Clinical¶
The
Clinical
table contains one row per TCGA participant (aka patient or donor).
Each TCGA participant is uniquely represented by a
TCGA barcode
of length 12, eg TCGA-2G-AAM4. (For more information on how TCGA barcodes
were created and how to “read” a TCGA barcode, click on the preceding link.)
Clinical Feature Selection¶
In the first pass, any
XML features with the tag procurement\_status=Completed
which were found to exist in at
least 20% of the participants in any one Study (aka tumor-type) were considered for selection.
A few important features related to smoking, pregnancy, etc were added to the
list during a manual-curation pass.
Selected fields from the both the clinical and auxiliary XML files were then extracted and loaded into the BigQuery table.
Additionally, only the most recent follow-up information was included (for patients where multiple follow-up sections existed in the clinical XML file).
XML Parsing¶
Each clinical XML file is divided into admin and patient blocks, and
each of these were processed separately.
While iterating through the patient block of information, all elements
(XML tags) and their values were collected.

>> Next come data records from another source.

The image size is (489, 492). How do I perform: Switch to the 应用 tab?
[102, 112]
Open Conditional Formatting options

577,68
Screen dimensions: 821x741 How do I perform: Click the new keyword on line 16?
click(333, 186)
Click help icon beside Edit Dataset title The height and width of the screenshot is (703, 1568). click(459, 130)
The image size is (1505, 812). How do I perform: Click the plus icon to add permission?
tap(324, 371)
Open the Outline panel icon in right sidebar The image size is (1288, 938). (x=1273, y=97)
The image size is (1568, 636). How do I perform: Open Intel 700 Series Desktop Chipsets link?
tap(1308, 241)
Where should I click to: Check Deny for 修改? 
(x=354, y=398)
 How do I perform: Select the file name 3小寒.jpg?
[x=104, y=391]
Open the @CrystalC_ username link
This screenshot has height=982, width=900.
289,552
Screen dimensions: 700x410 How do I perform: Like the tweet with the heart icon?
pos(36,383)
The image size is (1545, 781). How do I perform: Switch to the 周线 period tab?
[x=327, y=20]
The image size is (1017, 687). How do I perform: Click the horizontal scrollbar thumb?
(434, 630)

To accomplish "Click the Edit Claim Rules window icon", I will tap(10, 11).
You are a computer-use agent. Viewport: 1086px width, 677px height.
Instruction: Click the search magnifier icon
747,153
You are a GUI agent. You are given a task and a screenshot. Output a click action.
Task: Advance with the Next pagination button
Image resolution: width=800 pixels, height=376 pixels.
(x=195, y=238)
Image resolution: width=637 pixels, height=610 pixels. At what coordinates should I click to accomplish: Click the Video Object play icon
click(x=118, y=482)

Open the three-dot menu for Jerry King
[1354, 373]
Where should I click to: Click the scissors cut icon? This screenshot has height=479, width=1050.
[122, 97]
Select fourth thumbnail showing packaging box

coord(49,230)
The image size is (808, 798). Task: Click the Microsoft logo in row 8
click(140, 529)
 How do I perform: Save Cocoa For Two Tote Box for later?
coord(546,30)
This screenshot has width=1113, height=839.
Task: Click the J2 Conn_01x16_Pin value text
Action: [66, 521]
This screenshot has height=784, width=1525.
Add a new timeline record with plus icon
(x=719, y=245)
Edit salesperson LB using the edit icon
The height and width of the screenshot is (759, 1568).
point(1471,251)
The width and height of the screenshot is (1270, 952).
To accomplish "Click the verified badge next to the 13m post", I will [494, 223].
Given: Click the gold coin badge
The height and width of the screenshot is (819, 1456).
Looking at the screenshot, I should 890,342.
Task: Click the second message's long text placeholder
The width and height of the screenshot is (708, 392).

For follow-up blocks, only the
most recent (based on sequence number) sub-block elements were kept.
In the final pass, patient elements and follow-up elements were carefully merged with preference given to follow-up elements.
Transforms¶
Different survival-related fields are completed based on the value of the vital_status field:
- for all patients with
vital_status=Alive:- days_to_last_known_alive should not be NULL
- days_to_last_known_alive is set to days_to_last_followup
- days_to_death is set to NULL
- for all patients with
vital_status=Dead:- days_to_death should not be NULL (if it is NULL, and days_to_last_followup is not NULL, then vital_status is set to “Alive”
- days_to_last_known_alive is set to days_to_death
- days_to_last_followup is set to NULL
The following fields were extracted from the cqcf block of the XML file:
gleason\_score\_combined,country,history\_of\_prior\_malignancy,frozen\_specimen\_anatomic\_site
When an auxiliary XML file exists for a participant, and the batch numbers in both the clinical XML and the auxiliary XML file match, the following fields are extracted from the auxiliary XML file and added to the Clinical table:
hpv\_calls,hpv\_status,mononucleotide\_and\_dinucleotide\_marker\_panel\_analysis\_status,mononucleotide\_marker\_panel\_analysis\_status.
Finally, the patient BMI was calculated based on the height and weight values
(when both were present) and was added to the Clinical table.